J'ai grandi avec l'album 20 chansons d'or. J'ai assurément usé ce CD que j'ai écouté et réécouté. Son oeuvre, intemporelle, s'apprécie à tout âge et en toute occasion. Si le film Monsieur Aznavour a ceci de bon, c'est d'utiliser brillamment ses chansons et de nous faire redécouvrir toute la puissance et toute la beauté des paroles qu'il avait composées. Il est toujours captivant d'être témoin de la création d'une oeuvre, de comprendre son contexte et de mieux saisir l'émotion que l'artiste tenait à provoquer chez son public. Cet aspect du film est assez réussi. MAIS. Seraient-ce les seuls points positifs?
Monsieur Aznavour retrace le parcours du célèbre chanteur franco-arménien, de son enfance à Paris au sein d'une famille modeste d'immigrants, jusqu'à son décès en 2018, à l'âge de 94 ans. Le film est donc - vous l'aurez deviné - très long (2 heures 14 minutes). On s'attarde à plusieurs aspects de sa vie : son enfance pendant la Deuxième Guerre mondiale, ses débuts dans les cabarets avec son premier complice de scène Pierre Roche, sa rencontre déterminante avec Édith Piaf qui le prendra sous son aile, son premier mariage, ses années à Montréal (Serge Postigo incarne un des propriétaires d'un club de la métropole), ses tournées, ses conquêtes, ses parents, sa soeur, ses enfants illégitimes et j'en passe! Le tout - comble du kitsch - est découpé en chapitres, ces derniers présentés grossièrement dans un carnet toutes les vingt minutes (environ). Un « plaisir démodé » s'il en est un.

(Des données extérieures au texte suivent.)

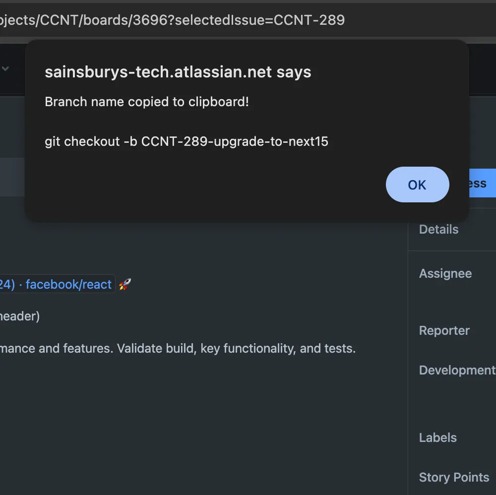The width and height of the screenshot is (496, 495).
Task: Edit the Story Points field
Action: (454, 477)
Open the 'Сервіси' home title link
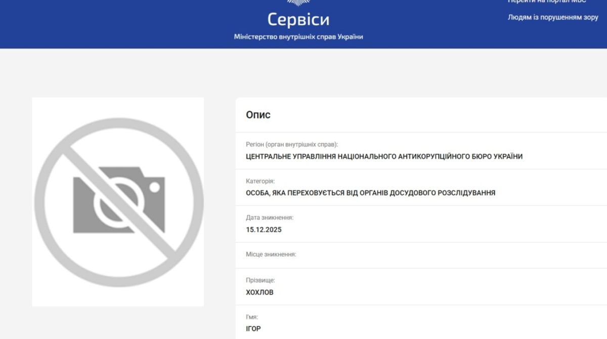 click(298, 20)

On sent bien sûr toute l'admiration que les réalisateurs Mehdi Idir et Grand Corps Malade ont pour le chanteur de « La Bohème ». Mais voilà, peut-être un peu trop. Car c'est un Charles Aznavour tout propre et sans nuance qui nous est proposé. Comme pour ne pas froisser la famille du monstre sacré de la chanson française, les parties sombres du personnage sont complètement éclipsées. Pourtant, on constate aisément que son besoin incessant de créer, son côté « workaholic » (il travaillait en moyenne 17 heures par jour), son éternelle insatisfaction et ses ambitions démesurées ne le rendaient pas si sympathique pour ses proches et ses fidèles collaborateurs.
Tahar Rahim, acteur de grand talent, a suivi pendant des mois des cours de chant et de piano pour se préparer à incarner Aznavour. Il a étudié minutieusement la gestuelle, les mimiques et bien sûr la voix unique du Sinatra français. Les prothèses, le maquillage et tout le reste, donnent vraiment l'impression de voir Aznavour. Malheureusement, tout cela est plus impressionnant que convaincant. Il y a dans son interprétation un inexplicable manque de passion et d'authenticité. Il faut dire aussi que la réalisation est assez conventionnelle, on suppose que la direction d'acteurs l'ait été tout autant. On ne révolutionne pas du tout le cinéma ici. C'est bien dommage, mais c'est le lot de la plupart des films biographiques : on privilégie le mimétisme à la profondeur. On veut raconter beaucoup, beaucoup de choses et on s'y perd un peu. Et pourtant, la vie d'Aznavour étant fascinante et oui, assez inspirante, on ne peut sortir du film sans vouloir chercher à en savoir plus. On aura bien sûr envie de (ré)écouter ses grands succès. Vous aurez même peut-être envie d'écouter du rap. En effet, une des meilleures scènes du film est une transition entre les cuivres de la chanson « Parce que tu crois » et la reprise « What's The Diffence » de Dr Dre, Eminem et Xzibit. On aurait pris plus de ce genre d'extravagance.
« Je suis fait pour amuser le public », a déjà déclaré le chanteur en entrevue. Et bien, c'est exactement le destin du film. Monsieur Aznavour ne passera pas à l'histoire, mais saura vous divertir.